By: Dr. Mirta Roses Periago

 

Last week, I was very excited to see that Paraguay’s Ministries of Health and Education, in collaboration with the Pan American Health Organization (PAHO) aimed to treat more than 1.4 million school children, as well as homeless and indigenous populations, for intestinal worms during a four-day deworming campaign.  This year’s campaign marks a significant scale-up from last year’s effort which reached 700,000 school children in comparison.

In order to double the outreach from previous campaigns, they spread the word in a number of ways, including through social media. Thanks to visual informational materials, and even the creation of a friendly mascot, children across the country were motivated to take deworming medicine.

Intestinal worm infections disproportionately affect the poor in Paraguay. More than 50 percent of Paraguayan households lack access to clean water and sanitation, exacerbating the spread of neglected tropical diseases (NTDs) like intestinal worms.

These infections rob children of nutrients and energy and can lead to anemia and malnutrition, preventing them from going to school and undermining their potential to learn and succeed. But thanks to Paraguay’s expanded efforts to treat and control intestinal worms, more and more children will benefit from improved health. As girls grow up free of worms, well-nourished and better educated, they will also become better prepared for a healthy pregnancy and a successful delivery of healthy babies.

Last week’s campaign, launched in the City of San Lorenzo on August 4th, promoted the importance of proper hygiene and sanitation in addition to distributing deworming medicine. Regular hand washing, increased use of toilets and latrines and washing fruits and vegetables are essential to help prevent the spread and reinfection of intestinal worms.

The government of Paraguay, PAHO, municipal governments, school teachers, and parents all played a role during the campaign and helped promote hygiene practices by sharing materials and conducting trainings. To ensure that rural populations also received medicines and educational materials, national health teams worked closely with local health departments as well.
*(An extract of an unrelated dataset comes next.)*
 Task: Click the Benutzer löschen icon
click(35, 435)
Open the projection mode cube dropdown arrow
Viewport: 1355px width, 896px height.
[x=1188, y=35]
We congratulate the leadership of the Ministries of Health and Education for this innovative and collaborative work.

Paraguay’s 2014 deworming campaign demonstrates the country’s commitment to controlling and eliminating NTDs. However, Paraguay can do more to lessen the unnecessary suffering caused by NTDs.

Efforts need to be made to map the prevalence of intestinal parasites, track and report existing deworming efforts, and focus on establishing programmatic collaborations with neighboring countries Bolivia and Argentina to implement NTD efforts in the cross-national Chaco Region where many communities of indigenous people are living in extremely poor conditions. With a strong commitment to maintain these activities, Paraguay’s children will benefit from a healthier and more prosperous country.